In 1996, on one of my first trips to Thailand, I traveled to Ko Samet, a small island approximately 70 kilometers south of Pattaya. At the time, the island was relatively undeveloped and unknown to the masses. It made an ideal getaway. One of my dreams had always been to live in a bungalow on a secluded beach and Ko Samet fit the bill. Peaceful and unobtrusive, a gentle, ocean breeze continuously ran through the palm trees lining the beach. There were no in your face touts or irritating pushiness, only bits of occasional laughter and the sounds of the sea.
Each morning after waking, I enjoyed a morning swim, followed by a fresh fruit and yogurt breakfast. For the next week, I did very little; I read, sat on the porch staring at the ocean, slept in a hammock strung between two Palm trees, and went for long walks contemplating the meaning of life. I even calculated the cost to live on the island. When the feeling of isolation grew too strong, I walked down to a nearby restaurant where small groups of travelers congregated; eating, drinking, and talking about their wonderful time on the island. Each evening, I ate fresh seafood and drank whiskey – a lot of it. At first, it was perfect.
"I’m on an exotic beach in Thailand, having fun without a worry in the world. This is living!" I thought. Life on the island was as stress-free as it gets. After three or four days though, the giddiness and wonder of island life melted in to boredom and by the time I left, I was almost happy to be heading home. My dream of living on the beach in a bungalow is one I am sure many share and while Ko Samet gave me a taste of this dream, it taught me that a dream without purpose is shallow and unfulfilling.

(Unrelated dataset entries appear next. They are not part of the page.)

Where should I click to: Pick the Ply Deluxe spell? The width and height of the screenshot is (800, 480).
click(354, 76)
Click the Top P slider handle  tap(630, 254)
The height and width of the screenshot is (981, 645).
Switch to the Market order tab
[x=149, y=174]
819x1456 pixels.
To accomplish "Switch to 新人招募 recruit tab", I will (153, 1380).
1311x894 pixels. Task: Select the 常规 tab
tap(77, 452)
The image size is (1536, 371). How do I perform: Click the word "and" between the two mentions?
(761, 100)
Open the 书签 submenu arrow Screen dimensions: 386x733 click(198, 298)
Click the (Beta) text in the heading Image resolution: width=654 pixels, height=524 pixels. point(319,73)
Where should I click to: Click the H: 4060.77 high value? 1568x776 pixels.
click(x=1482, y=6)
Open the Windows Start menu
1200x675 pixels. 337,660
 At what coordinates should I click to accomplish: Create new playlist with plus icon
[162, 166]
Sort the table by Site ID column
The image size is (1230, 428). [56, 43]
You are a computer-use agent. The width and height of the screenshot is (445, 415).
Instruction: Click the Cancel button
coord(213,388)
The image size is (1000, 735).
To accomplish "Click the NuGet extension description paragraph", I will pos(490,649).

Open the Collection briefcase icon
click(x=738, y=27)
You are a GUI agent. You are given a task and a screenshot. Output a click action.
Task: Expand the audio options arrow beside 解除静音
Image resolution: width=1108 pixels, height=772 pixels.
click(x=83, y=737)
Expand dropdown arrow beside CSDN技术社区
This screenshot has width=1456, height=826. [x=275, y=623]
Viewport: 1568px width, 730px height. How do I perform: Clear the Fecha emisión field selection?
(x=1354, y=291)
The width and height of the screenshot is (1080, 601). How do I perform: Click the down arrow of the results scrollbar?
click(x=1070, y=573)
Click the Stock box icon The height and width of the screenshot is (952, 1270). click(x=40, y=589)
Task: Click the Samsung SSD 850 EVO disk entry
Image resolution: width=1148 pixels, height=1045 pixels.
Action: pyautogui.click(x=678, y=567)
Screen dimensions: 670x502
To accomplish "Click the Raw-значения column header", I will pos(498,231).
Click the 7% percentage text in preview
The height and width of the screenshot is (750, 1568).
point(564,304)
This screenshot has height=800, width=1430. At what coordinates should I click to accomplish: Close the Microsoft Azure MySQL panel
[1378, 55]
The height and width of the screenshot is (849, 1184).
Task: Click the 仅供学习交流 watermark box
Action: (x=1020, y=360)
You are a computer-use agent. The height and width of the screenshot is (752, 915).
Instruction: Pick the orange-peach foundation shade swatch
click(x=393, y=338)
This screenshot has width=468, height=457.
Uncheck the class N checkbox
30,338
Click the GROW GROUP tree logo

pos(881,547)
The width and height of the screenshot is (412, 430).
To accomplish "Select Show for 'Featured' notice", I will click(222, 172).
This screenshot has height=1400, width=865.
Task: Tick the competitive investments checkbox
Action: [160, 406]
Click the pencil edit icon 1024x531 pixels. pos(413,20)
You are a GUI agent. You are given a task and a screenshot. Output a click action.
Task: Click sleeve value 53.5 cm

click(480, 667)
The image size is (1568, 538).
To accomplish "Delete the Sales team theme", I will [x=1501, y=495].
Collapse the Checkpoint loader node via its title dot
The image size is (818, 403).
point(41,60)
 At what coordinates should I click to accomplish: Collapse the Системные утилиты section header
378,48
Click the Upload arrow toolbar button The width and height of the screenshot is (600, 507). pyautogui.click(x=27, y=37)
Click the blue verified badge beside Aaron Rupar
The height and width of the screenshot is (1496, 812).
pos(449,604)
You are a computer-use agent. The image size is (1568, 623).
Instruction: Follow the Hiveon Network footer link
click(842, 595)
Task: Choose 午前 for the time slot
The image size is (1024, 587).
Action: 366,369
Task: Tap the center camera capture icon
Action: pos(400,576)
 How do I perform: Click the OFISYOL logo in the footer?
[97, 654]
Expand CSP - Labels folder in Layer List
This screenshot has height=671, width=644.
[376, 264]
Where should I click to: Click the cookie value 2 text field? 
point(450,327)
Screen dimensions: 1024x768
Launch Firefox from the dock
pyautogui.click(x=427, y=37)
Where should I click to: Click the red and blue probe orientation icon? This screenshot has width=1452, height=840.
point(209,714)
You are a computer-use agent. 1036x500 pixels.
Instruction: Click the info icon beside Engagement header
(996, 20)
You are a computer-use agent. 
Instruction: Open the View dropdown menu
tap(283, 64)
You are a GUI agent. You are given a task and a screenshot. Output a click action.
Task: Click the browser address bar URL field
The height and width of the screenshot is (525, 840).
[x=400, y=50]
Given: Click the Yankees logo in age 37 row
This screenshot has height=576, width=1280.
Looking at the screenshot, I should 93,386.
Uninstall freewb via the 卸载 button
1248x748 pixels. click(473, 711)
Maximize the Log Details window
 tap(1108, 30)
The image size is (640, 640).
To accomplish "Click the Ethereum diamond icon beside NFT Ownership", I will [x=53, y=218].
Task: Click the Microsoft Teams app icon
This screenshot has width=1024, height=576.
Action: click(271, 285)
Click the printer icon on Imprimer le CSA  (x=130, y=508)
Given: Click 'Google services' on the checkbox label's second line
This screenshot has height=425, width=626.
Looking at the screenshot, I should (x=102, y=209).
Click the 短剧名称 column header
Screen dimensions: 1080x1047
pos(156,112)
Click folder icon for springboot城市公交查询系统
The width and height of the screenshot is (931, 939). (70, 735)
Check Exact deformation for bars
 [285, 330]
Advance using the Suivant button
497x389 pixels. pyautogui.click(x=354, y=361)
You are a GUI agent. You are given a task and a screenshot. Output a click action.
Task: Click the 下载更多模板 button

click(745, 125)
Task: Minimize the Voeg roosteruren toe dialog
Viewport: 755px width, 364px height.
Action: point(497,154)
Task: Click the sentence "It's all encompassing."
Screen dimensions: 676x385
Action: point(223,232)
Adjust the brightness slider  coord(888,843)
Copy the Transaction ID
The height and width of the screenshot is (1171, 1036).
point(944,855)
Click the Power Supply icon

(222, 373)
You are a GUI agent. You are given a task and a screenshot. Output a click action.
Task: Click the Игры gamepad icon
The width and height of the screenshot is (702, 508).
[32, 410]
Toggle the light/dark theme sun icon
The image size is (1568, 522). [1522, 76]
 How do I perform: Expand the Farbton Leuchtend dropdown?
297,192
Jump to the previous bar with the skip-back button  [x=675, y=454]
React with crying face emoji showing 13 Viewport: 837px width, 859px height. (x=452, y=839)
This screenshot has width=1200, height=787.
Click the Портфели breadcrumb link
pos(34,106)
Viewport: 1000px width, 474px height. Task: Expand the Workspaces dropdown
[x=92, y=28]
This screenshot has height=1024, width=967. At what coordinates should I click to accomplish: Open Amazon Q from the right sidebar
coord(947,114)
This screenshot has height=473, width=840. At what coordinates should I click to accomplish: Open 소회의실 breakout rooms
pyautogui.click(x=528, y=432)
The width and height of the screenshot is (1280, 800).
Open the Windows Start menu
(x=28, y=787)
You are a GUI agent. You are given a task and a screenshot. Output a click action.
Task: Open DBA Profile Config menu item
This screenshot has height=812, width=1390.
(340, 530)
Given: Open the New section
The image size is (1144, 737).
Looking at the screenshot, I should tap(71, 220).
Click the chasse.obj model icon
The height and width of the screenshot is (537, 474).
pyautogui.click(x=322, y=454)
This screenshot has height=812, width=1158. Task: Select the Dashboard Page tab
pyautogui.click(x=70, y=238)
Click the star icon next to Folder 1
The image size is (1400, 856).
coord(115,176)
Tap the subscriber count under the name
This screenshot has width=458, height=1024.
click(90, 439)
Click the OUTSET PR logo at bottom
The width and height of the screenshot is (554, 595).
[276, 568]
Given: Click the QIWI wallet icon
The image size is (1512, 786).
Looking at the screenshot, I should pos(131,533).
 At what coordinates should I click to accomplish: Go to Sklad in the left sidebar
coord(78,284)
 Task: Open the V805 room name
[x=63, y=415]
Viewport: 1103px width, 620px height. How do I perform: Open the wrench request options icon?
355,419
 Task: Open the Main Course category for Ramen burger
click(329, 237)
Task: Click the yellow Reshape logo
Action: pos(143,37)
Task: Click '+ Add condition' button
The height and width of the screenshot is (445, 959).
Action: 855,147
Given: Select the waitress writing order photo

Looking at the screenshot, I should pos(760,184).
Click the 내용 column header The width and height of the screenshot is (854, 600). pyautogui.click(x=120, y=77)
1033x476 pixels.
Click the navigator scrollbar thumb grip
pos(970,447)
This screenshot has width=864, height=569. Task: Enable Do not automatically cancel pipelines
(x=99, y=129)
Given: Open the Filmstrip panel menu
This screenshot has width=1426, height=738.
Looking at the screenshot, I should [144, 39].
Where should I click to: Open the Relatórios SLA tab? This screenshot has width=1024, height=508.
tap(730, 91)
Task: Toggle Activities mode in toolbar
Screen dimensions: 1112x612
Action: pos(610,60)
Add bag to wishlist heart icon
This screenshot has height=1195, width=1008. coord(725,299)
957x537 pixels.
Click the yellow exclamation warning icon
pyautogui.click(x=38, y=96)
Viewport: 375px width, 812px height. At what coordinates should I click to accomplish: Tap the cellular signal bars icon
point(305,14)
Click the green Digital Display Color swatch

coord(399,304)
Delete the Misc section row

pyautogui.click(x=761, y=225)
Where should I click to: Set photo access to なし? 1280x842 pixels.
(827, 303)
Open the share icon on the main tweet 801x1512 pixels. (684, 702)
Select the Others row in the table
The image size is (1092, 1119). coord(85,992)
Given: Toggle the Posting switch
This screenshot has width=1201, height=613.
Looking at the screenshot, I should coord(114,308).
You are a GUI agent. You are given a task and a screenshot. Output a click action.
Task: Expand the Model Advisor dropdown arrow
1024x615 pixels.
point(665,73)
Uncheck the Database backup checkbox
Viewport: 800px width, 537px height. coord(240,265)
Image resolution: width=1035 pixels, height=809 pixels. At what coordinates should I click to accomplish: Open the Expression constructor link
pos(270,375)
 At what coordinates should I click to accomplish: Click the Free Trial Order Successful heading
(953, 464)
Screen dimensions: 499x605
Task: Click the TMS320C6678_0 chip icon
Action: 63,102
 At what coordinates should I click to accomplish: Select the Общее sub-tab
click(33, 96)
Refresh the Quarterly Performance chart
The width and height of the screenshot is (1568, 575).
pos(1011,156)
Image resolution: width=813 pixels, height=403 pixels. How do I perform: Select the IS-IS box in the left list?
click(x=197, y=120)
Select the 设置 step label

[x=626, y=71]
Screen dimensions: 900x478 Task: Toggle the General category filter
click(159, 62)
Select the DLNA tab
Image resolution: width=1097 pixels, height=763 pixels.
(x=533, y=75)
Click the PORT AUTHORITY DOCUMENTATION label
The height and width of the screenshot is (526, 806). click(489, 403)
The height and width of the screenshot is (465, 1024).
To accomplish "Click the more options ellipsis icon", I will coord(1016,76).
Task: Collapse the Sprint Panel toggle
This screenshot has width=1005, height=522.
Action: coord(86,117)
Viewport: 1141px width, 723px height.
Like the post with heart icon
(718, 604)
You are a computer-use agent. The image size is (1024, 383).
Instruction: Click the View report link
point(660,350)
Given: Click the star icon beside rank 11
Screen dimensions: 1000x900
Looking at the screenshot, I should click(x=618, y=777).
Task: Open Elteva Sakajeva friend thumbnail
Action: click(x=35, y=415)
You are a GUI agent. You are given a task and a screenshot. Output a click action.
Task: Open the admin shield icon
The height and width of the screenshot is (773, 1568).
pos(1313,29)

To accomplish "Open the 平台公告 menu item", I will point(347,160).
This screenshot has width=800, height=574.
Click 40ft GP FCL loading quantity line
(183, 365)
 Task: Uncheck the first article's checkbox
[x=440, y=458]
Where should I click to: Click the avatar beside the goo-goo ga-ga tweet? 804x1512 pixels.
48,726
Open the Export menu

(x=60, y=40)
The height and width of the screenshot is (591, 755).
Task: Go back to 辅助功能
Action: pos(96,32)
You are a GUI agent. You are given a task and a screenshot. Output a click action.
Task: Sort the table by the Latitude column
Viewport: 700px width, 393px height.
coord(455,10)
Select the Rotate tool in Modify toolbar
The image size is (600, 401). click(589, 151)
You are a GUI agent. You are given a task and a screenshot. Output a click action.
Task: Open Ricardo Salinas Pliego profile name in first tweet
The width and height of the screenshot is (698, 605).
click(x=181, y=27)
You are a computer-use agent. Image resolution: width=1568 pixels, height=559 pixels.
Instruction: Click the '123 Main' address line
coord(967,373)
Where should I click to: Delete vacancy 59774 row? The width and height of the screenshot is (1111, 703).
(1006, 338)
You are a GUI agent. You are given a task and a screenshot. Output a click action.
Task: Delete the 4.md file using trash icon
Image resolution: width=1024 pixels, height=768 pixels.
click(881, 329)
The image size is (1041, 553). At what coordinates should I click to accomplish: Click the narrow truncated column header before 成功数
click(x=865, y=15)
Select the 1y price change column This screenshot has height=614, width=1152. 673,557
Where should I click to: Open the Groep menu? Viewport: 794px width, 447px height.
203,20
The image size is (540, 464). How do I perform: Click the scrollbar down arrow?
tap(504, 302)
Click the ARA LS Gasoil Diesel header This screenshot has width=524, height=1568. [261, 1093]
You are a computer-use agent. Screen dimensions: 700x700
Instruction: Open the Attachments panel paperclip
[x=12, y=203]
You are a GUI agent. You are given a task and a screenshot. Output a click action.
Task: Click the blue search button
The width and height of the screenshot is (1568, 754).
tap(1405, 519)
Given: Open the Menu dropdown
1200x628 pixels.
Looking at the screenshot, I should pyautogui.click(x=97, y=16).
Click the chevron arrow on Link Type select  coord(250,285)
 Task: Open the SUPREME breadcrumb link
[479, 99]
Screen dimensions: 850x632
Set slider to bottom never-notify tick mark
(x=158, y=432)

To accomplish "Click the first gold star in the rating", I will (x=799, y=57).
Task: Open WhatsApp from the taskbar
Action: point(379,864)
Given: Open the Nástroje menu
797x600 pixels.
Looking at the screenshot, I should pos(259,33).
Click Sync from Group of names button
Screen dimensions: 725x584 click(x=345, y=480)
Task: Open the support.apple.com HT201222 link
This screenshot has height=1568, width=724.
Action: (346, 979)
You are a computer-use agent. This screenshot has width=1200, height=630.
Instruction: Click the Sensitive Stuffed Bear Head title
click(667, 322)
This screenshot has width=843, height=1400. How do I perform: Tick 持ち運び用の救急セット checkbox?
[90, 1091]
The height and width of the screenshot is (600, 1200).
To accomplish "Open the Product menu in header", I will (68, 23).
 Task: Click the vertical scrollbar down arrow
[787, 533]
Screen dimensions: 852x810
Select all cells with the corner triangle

It was a beautiful place, but life as a beach bum has its limits.
Have you ever asked yourself, "What is my idea of a perfect life? What is my dream lifestyle?"
Before I began working for Top Rated Boxing Promotions a little more than four years ago, my writing and photographic career was steadily progressing. I had built a small but loyal client base and had weekly boxing columns in The Phuket Gazette and The Sweet Science. For a year and a half, I was the editor of the now defunct Asian Boxing News. I even managed to finagle credentials to the Beijing Olympics. HBO Sports purchased a half a dozen of my photos on two occasions and I was actually beginning to make a decent living.
I was planning to write two or three books (at least) on boxing, and then several on Thailand and the expatriate lifestyle but boxing left me very little free time. The sport has a way of taking over your life. What little time I did have remaining I spent with my family. Six days a week, I took a two-hour taxi ride to and from the gym. Normally I spent four or five hours at the gym before returning home. It was draining, especially if I was holding the pads or putting the fighters threw conditioning drills. People often asked why I did not purchase a car but Bangkok traffic is excruciating and driving was the last thing I wanted to do after a hard day at the gym. Instead of driving myself, I just hopped in a taxi, put on my headphones, turned on some music, and left the driving to my chauffeur.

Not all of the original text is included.